EP by VIXX
- Released: October 31, 2016
- Genre: K-pop
- Length: 22:00
- Language: Korean
- Label: Jellyfish Entertainment; CJ E&M Music;

VIXX chronology
| Hades (2016) | Kratos (2016) | VIXX 2016 Conception Ker (2016) |

Singles from Kratos
- "The Closer" Released: October 31, 2016;

= Kratos (EP) =

Kratos (Ancient Greek: Κράτος) is the third mini-album, and the third part of the VIXX 2016 CONCEPTION trilogy, preceded by Zelos and Hades, by the South Korean boy band VIXX. The album was released on October 31, 2016, under the label of Jellyfish Entertainment. The song "The Closer" was used to promote the album.

==Background and release==

For every song, a different themed God appears. We're preparing a song and performance that suits them.
— VIXX, in Singles Magazine.
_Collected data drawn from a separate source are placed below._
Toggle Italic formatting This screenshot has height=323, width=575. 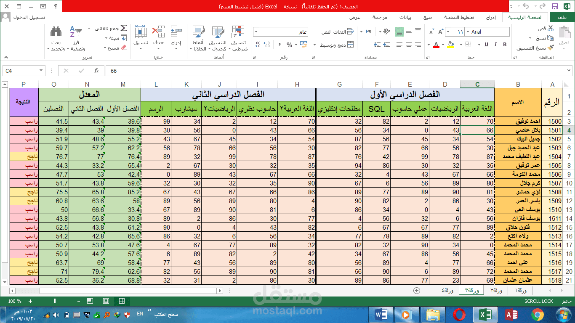[495, 45]
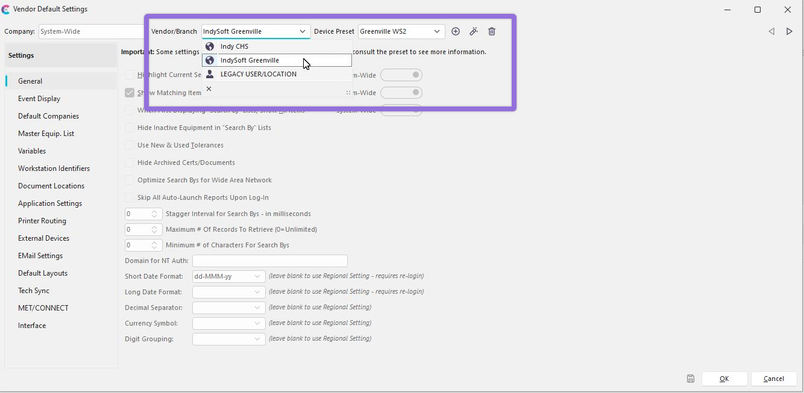Click the X icon in dropdown list

point(209,89)
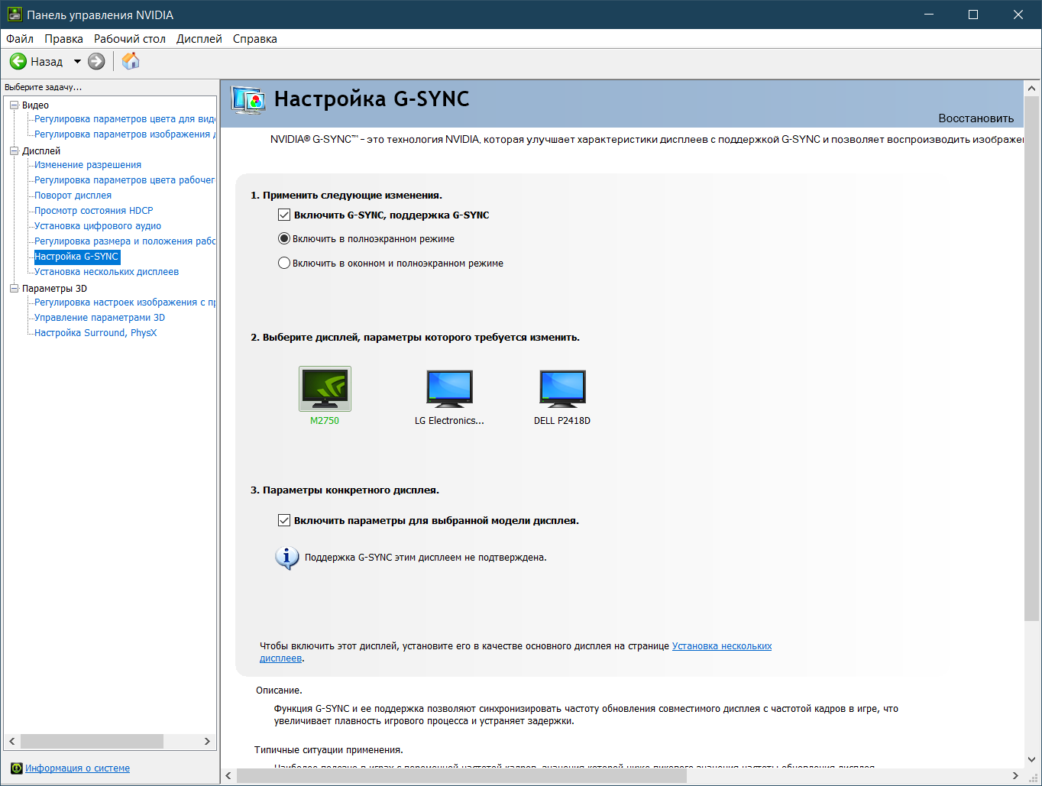Click the system information icon at bottom left
1042x786 pixels.
coord(16,768)
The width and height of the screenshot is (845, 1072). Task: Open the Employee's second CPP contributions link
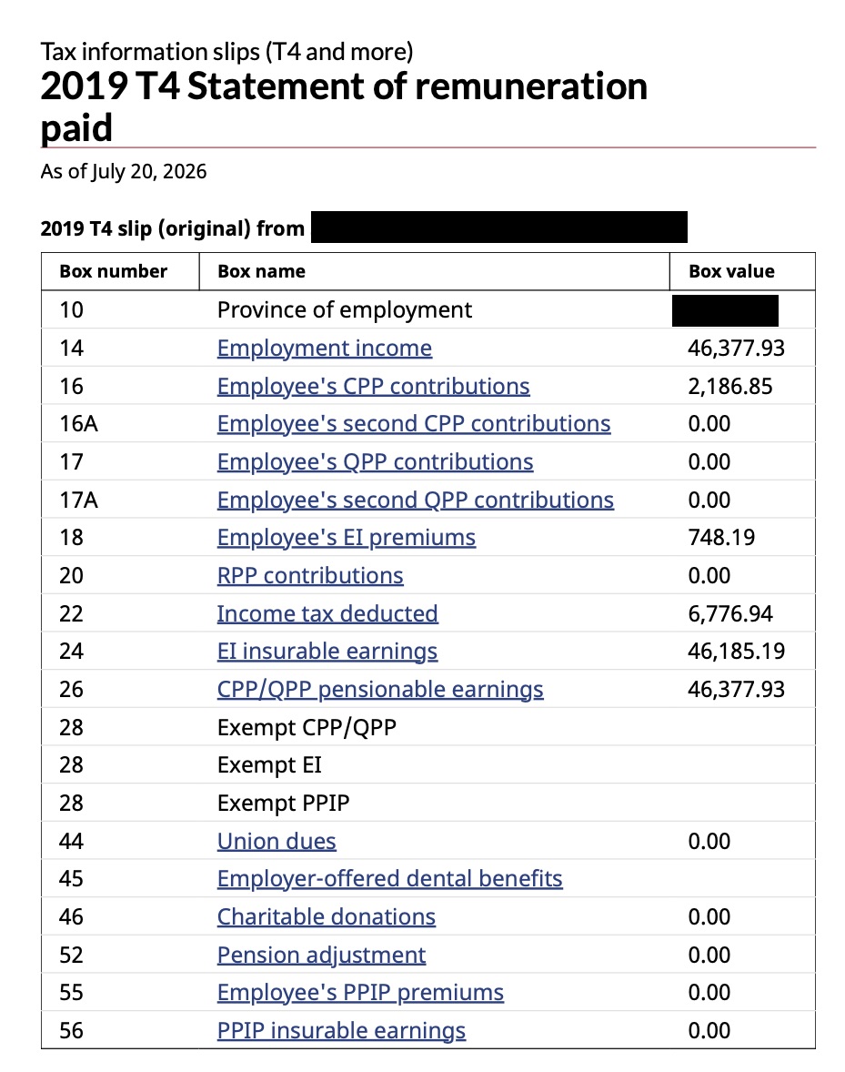414,424
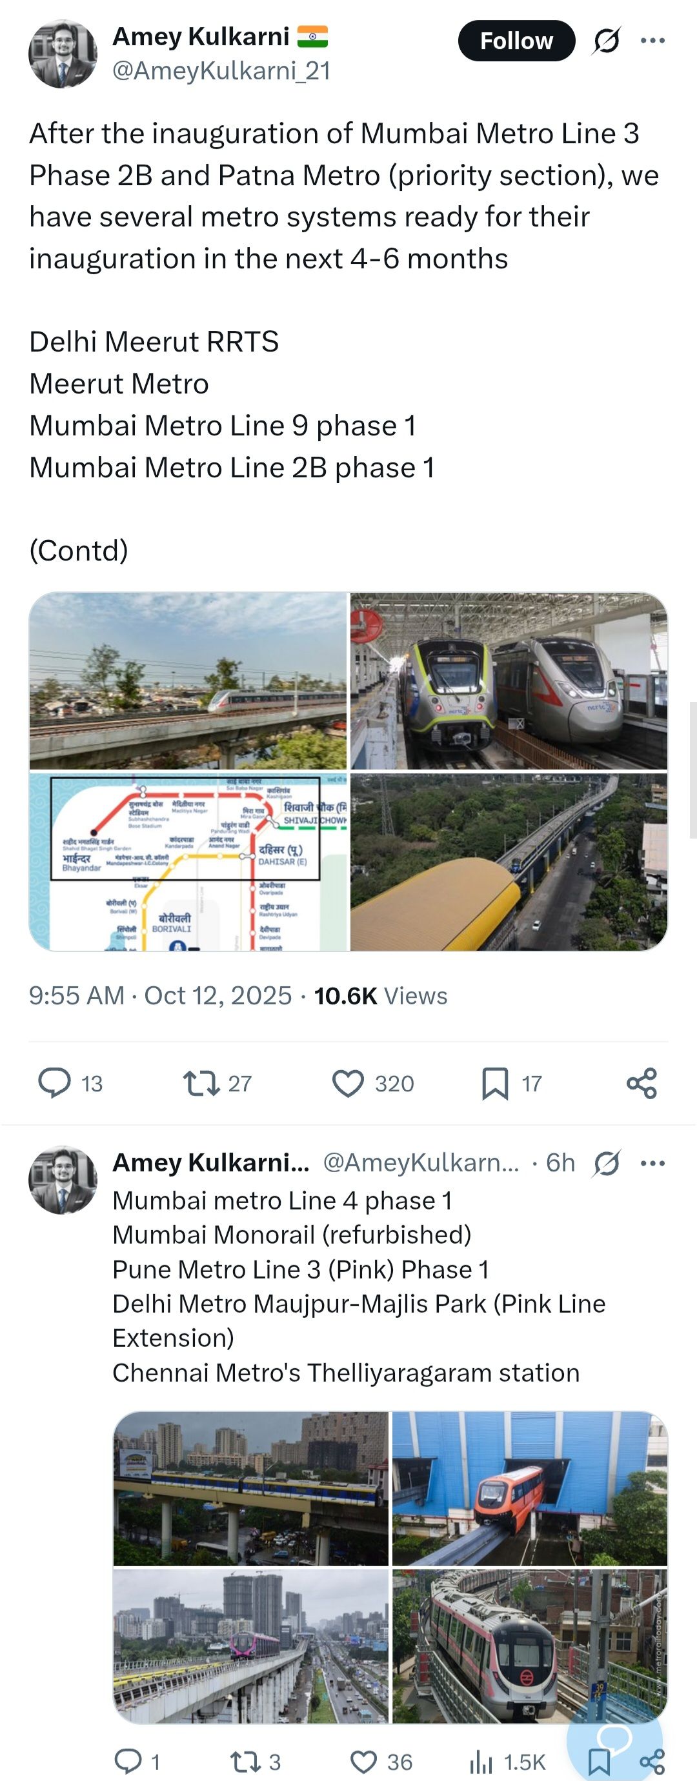The image size is (697, 1781).
Task: Open the orange monorail photo
Action: click(529, 1488)
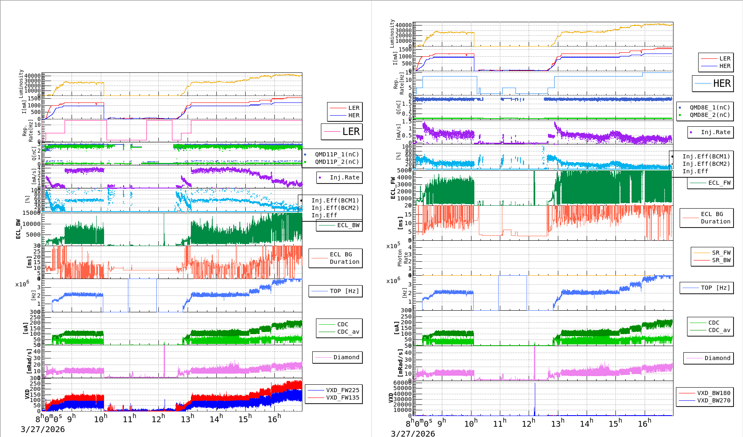Select the VXD_BW180 legend entry
Image resolution: width=743 pixels, height=437 pixels.
713,393
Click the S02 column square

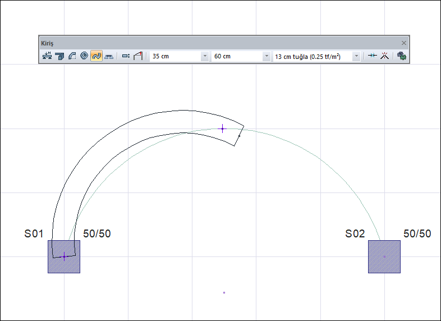[384, 257]
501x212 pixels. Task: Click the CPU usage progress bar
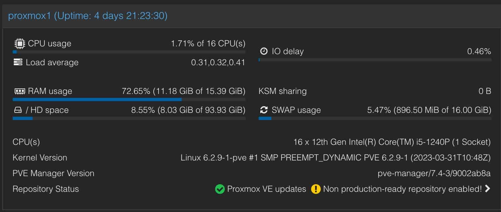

May 2016 Issue.

On March 29, 2016, Jellyfish Entertainment released the Conception Art Film, which signaled the start of their year-long project and trilogy VIXX 2016 CONCEPTION, through which the group would show their wide musical and conceptual spectrum and would be themed around the gods that appear in Greek mythology. An official Instagram for the project was also created at that time. On April 10, 2016, VIXX released the opening trailer of 2016 CONCEPTION, and nine days later on April 19 released the first album in the trilogy, Zelos which is based upon the god of the same name. On August 12, 2016, VIXX released the second album Hades, which is based on the God Hades; who was the God of the underworld.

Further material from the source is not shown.